I believe that the niche that TASC’s new Climate Justice Centre can occupy is to be a conduit for developing closer connection between people in communities and their needs and those creating and implementing policies at local and national government levels and their agencies that direct funding and supports.
As the new project coordinator for the Climate Justice Centre, I will be a community development field worker connected to a team of researchers and policy analysts, who are in turn connected to policy makers. I will be working alongside communities to co-create community-led Just Transition plans and actions that build on local knowledge of needs and opportunities. Inclusion is central to this work. When the resulting diversity is celebrated, a community dialogue levels the playing field and yields knowledge and learning that is both acted on locally but also fed back to the relevant policy agencies through an on-going information exchange cycle, improving the quality of the decisions reached.

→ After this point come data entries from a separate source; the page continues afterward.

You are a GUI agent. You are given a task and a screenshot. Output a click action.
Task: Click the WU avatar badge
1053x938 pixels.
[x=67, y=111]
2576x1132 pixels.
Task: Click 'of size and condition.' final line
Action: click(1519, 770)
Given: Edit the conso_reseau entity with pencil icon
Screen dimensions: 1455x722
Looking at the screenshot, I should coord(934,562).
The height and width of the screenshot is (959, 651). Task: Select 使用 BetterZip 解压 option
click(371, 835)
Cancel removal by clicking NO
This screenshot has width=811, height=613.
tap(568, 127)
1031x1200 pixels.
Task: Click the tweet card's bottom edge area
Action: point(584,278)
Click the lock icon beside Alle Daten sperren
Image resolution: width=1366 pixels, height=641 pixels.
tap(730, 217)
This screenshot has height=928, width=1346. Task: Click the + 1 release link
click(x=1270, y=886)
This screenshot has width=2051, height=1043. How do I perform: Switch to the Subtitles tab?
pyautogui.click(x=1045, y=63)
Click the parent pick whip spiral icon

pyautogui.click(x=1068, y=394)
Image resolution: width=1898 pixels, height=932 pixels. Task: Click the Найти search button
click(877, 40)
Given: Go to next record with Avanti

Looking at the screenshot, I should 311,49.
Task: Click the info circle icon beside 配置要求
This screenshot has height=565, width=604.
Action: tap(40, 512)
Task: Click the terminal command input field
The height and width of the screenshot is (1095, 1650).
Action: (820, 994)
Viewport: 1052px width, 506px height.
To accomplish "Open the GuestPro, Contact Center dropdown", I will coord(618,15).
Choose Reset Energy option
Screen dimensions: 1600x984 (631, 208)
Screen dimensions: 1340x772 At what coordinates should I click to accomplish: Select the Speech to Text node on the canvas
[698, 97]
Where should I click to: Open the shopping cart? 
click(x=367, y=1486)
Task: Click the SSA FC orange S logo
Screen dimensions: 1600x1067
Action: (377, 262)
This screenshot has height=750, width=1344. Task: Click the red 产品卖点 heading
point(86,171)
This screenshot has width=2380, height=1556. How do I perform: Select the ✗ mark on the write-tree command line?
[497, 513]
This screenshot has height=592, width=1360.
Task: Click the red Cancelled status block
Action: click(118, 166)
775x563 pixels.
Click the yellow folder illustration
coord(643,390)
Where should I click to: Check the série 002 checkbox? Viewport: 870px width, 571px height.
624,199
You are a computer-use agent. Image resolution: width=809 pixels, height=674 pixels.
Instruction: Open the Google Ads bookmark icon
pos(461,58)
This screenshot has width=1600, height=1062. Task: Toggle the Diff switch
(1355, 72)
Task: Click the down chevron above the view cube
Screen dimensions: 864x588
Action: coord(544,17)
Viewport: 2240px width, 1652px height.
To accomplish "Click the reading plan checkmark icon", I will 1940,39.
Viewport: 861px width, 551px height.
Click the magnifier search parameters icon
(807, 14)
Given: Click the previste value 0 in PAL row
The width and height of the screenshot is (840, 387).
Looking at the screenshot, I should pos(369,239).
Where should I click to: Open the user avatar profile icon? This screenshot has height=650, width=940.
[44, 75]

Implementing the People's Transition model
Social change requires bottom up pressure. Policy makers need to have more understanding of real world barriers to local climate action and climate justice and be communicated with regularly to remove these barriers and create an enabling policy environment. The People’s Transition supports the growing demand from communities, voluntary groups and organisations for co-production and participation in policy processes. The on-going information exchange cycle can enhance community knowledge, understanding of awareness of various policy initiatives and the policy-making process.
Climate Action funding will be the biggest investment by the Irish state in its history. The potential for climate justice is implicit but needs centered in local community development processes. It is clear from my early days in TASC that there is an understanding that in order to access community-level information and have it considered by policy makers, the researchers at TASC need to invest time in building strong personal relationships with both groups.
I hope my contribution on the ground helps more communities to realize their potential as highlighted so well in Sean McCabes’s People’s Transition report launched by TASC in November 2020. In particular, I can support communities calling for economic relief that flows more directly to the people in communities through making community led development plans. Workers and communities themselves can act on these plans to co-create community wealth and local climate actions that build real resilience for future crises.
The lessons learned from the first communities where The People’s Transition model is currently being piloted (Phibsborough and Ardara) will be built on and shared with communities across Ireland. The main outputs of a People’s Transition process are expected to be an inclusive plan that highlights local needs and opportunities and fully developed and costed initial project plans for community wealth building.
Suzie has broad experience in community development, education, project management and programme design. Suzie worked with VOICE Ireland to deliver the nationwide Recycling Ambassador Programme and most recently with An Cosán as their Social Enterprise Officer and Higher Education Tutor with non-traditional marginalized adult learners.
She co-founded Carraig Dúlra Social Enterprise, a regenerative community education and nature connection and permaculture hub in Co Wicklow in 2008. She has been a catalyst, co-creator and network weaver in TINI (Transition Ireland and Northern Ireland), Transition Global Network (Training Circle Advisory Group), Permaculture Ireland Network, WWOOF Ireland, and the Active Hope Network.